December 18, 2005

Riya Goes it Alone

Michael Arrington

26 comments »

Riya, the celebrated facial recognition company that has allowed in a few lucky alpha testers over the last few months, was the subject of significant acquisition rumors a few weeks ago. “Sources” put the price in the $30 million range, although the company was understandably silent, even during their launch party a few days later.

Tonight, Founder and CEO Munjal Shah finally addressed the acquisition rumors around Riya on his blog, stating flatly that Riya continues as an independent company:

For the past few months, there have been many speculations about our future as an independent company. For various legal reasons I couldn’t and still can’t directly comment on these. However, at this time, Riya continues as an independent team fully focused on making our photo search dream a reality.

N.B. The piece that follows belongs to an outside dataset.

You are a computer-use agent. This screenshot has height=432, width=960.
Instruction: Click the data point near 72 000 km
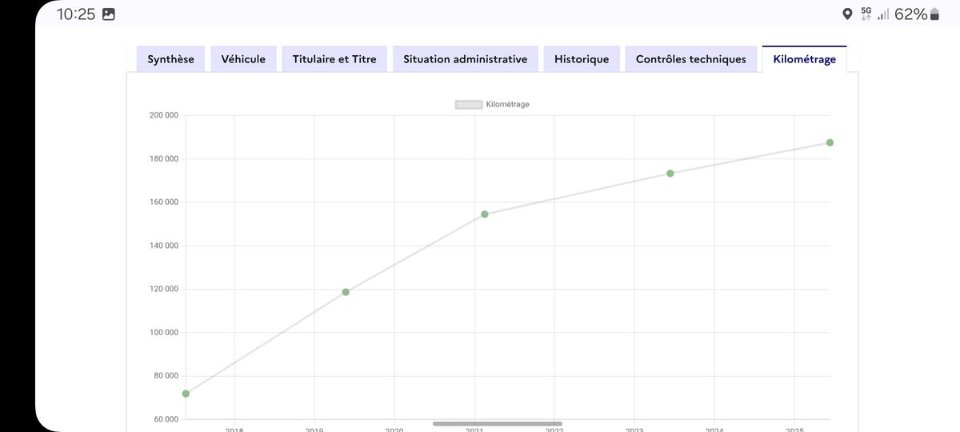[186, 394]
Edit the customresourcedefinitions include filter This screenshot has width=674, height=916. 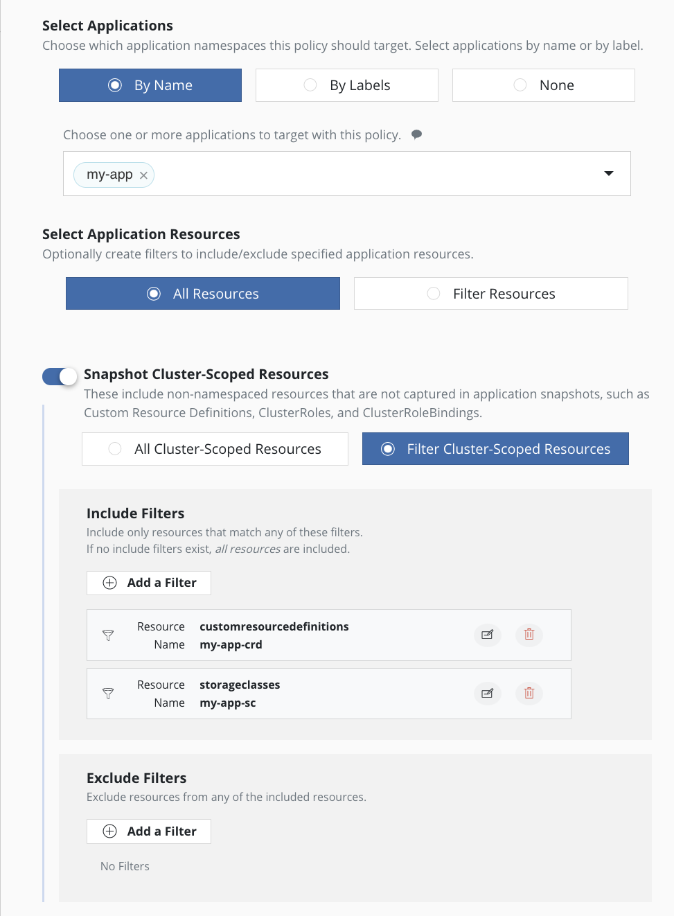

Robert Scoble just wrote about this as well, admitting that Microsoft took a look at Riya (passing on the price), and expressing his hope that they’ll take another look now that the Google deal has fallen through.

Either way, I’m just looking forward to the product finally shipping. Munjal says that will be at Demo in February.

And as an interesting side discussion, Peter Rip, a Riya investor (and a friend of mine) takes us all down a notch (TechCrunch is specifically mentioned) saying “Every report was factually incorrect at the time it was printed. I did not see one accurate characterization of any discussions Riya.com may or may not have had.”

Ouch. But this can’t be entirely correct - Robert has confirmed in his blog that Microsoft met with Riya and passed on the deal. So at the very least, acquisition discussions were taking place.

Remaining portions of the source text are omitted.